■ **TEXTO CITADO**
Em meio à verticalização de parte dos bairros, às mudanças nas leis urbanísticas e à discussão eleitoral sobre um prédio de um quilômetro de altura, o ano de 2024 tem suscitado o questionamento: São Paulo é mesmo a terra do arranha-céu? Talvez não tanto quanto alguns paulistanos podem imaginar.
Embora milhares de edifícios despontem na paisagem, construções significativamente altas não são tão comuns na capital em comparação a outras na Ásia e nos Estados Unidos. O Council on Tall Buildings and Urban Habitat (Conselho sobre Edifícios Altos e Habitat Urbano - CTBUH, na sigla em inglês) considera São Paulo a 71.ª cidade mais vertical do mundo (cálculo que considera os prédios com 150 m ou mais), por exemplo.
Segundo a organização, a capital paulista tem 17 torres com mais de 150 m de altura, em oito condomínios e complexos imobiliários. Além disso, a distribuição desses principais arranha-céus é concentrada em três pontos da cidade: centro (construções mais antigas, dos anos 1940 a 1960), zona sul (entorno dos polos de negócios da Marginal Pinheiros) e zona leste (Tatuapé).

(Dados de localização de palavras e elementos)
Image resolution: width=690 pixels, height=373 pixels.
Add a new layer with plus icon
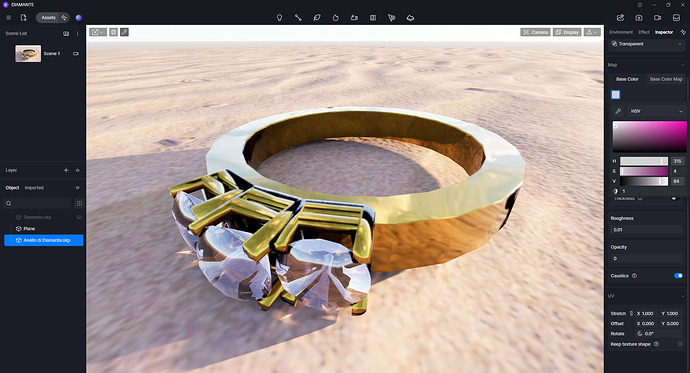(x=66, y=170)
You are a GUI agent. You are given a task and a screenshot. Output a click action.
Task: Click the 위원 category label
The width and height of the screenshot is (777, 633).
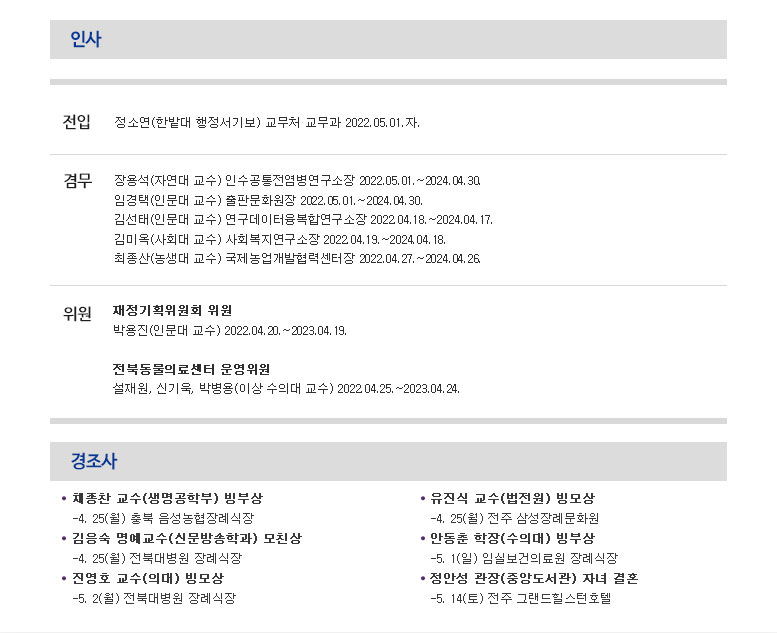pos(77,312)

■ **LISTA DE EXERCÍCIOS**
1. Reescreva a listagem da linha com "You are a GUI" até o fim da listagem, substituindo "screenshot" por "image" e mantendo todo o resto inalterado. Não inclua as imagens na resposta.
2. Por favor, dê continuidade ao texto sobre os arranha-céus de São Paulo a partir do ponto em que ele termina.

■ **RESPOSTAS DO EXERCÍCIO**
1.
You are a GUI agent. You are given a task and a image. Output a click action.
Task: Click the 위원 category label
The width and height of the image is (777, 633).
pos(77,312)

2.
Entre aqueles que atuam na área, avalia-se que o nicho dos arranha-céus tem se alterado após desaceleração entre os anos 1970 e 2000, especialmente. Um exemplo é a recente destituição do recorde de mais alto da cidade – que esteve, por 55 anos, com o Mirante do Vale (também chamado de Palácio W. Zarzur), no centro, com seus 170 m de altura.
O novo recorde tende a durar bem menos. Isso porque o atual maior arranha-céu – o Platina 220, do Tatuapé, em 2022, com 171,2 m –, deve perder a liderança para a torre corporativa do complexo Paseo Alto das Nações, no distrito Santo Amaro, na zona sul, que será quase 30% mais alta.
O edifício será o primeiro a bater a marca dos 200 m na cidade, chegando a 219 m. A previsão de entrega é para o 2.º semestre de 2025, diz a Carrefour Property, uma das responsáveis pelo empreendimento.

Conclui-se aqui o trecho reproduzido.